Peu à peu, Lao Chen s’intéresse aux recherches menées par son vieil ami Fang Caodi (方草地) qui tente de comprendre ce qui est arrivé pendant le mois de février 2011 : le mois a disparu des documents officiels et personne ne semble plus s’en souvenir, dans un étrange phénomène d’amnésie collective doublé d’un sentiment général d’euphorie dans la population. Fang Caodi est secondé dans ses recherches par une ancienne « petite amie », Wei Xihong (韦希红), Xiao Xi (小希) pour les intimes[1], une juriste qui a travaillé au bureau de la Sécurité publique et qui est devenue activiste sur internet.

 

Ils finissent par kidnapper He Dongsheng pour le faire parler. Le dernier tiers du livre relate sa confession, qui explique ce qui s’est passé. La crise économique menaçant son autorité et sa légitimité, le Parti communiste a mis en place un plan d’action draconien instituant une mainmise totale sur toutes les activités gouvernementales ; après suppression des troubles et restauration de l’ordre manu militari, des mesures interventionnistes ont été instaurées pour relancer la consommation intérieure afin de sortir de la crise. Parallèlement était lancée une politique étrangère inspirée de la Doctrine Monroe visant à assurer la suprématie de la Chine dans le Sud-Est asiatique, et une influence croissante dans le reste du monde.

 

Pour bien contrôler la population, enfin, de l’ecstasy a été mélangée à l’eau potable et à l’eau minérale en bouteille, d’où l’euphorie constatée, et ressentie, par Lao Chen.

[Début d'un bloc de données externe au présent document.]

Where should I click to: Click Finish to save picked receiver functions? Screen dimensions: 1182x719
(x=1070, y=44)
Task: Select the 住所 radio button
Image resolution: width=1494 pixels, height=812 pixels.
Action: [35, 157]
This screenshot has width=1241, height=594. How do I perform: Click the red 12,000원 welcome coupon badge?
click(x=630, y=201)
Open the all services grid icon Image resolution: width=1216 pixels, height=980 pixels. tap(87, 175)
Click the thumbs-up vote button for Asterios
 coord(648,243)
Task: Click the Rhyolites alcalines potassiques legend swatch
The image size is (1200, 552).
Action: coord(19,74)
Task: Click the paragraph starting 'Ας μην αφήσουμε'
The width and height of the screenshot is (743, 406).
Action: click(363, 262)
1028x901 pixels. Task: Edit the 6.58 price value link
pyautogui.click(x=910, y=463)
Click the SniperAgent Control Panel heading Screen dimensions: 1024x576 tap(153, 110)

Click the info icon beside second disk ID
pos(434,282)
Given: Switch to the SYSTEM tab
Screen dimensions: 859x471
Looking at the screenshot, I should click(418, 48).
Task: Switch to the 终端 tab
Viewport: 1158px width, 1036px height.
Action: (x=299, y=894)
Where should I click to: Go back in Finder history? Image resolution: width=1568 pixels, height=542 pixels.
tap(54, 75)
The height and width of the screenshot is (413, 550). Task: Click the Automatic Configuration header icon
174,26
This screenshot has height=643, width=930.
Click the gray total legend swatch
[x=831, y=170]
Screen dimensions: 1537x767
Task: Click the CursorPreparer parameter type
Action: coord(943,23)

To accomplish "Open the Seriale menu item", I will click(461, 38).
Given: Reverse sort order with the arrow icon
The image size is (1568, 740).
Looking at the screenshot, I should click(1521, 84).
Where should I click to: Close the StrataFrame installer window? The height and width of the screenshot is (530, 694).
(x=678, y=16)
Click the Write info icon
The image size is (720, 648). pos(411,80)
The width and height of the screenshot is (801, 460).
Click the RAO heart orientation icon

Dans ce contexte, la disparition du mois de février correspond à la suppression de la mémoire collective de la répression effectuée pour le rétablissement de l’ordre. Après avoir vainement tenté de discuter des avantages de la démocratie libérale avec un He Dongsheng sceptique, ils le relâchent et chacun part de son côté au petit matin…

 

Dans son poème en prose « Le bon enfer perdu » (《失掉的好地狱》)[2], Lu Xun (魯迅), déjà, avait critiqué la tendance nationale à se nourrir de nostalgie collective pour un passé glorifié, en préférant se réfugier dans ce passé en fermant les yeux sur l’enfer qu’il avait pu être, « le bon enfer perdu », plutôt que d’avoir à affronter un présent dont l’enfer était bien réel. Chan Koonchung poursuit la réflexion de Lu Xun en montrant que la nostalgie du passé s’est mutée en sentiment euphorique tout aussi fallacieux, car fondé sur un paradis artificiel. 

 

Avec le recul, quelque quinze ans plus tard, le schéma échafaudé par Chan Koonchung semble à peine de la politique-fiction, la drogue ajoutée à l’eau apparaissant juste comme une allégorie. Depuis ses débuts, l’histoire du régime communiste chinois peut se lire comme une suite de répressions pour maintenir l’ordre nécessaire à la croissance et assurer la légitimité du Parti à contrôler le pays.

 

Le problème, aujourd’hui, est que le sentiment de contentement général, voire de fierté nationaliste, est doublé d’un repli frileux sur un régime qui donne un sentiment de sécurité dans un monde où la démocratie affiche ses faiblesses, et ses dangers.

 

Voir en complément

 

Le compte rendu de la séance du club de lecture de littérature chinoise (CLLC) qui était consacrée à ce roman.


 

[1] Prénom qui a sa signification : Xihong, c’est l’ « espoir rouge », Xiao Xi, c’est le « petit espoir ».

[2] C’est-à-dire le 14e des poèmes en prose du recueil « La mauvaise herbe » (yěcǎo《野草》).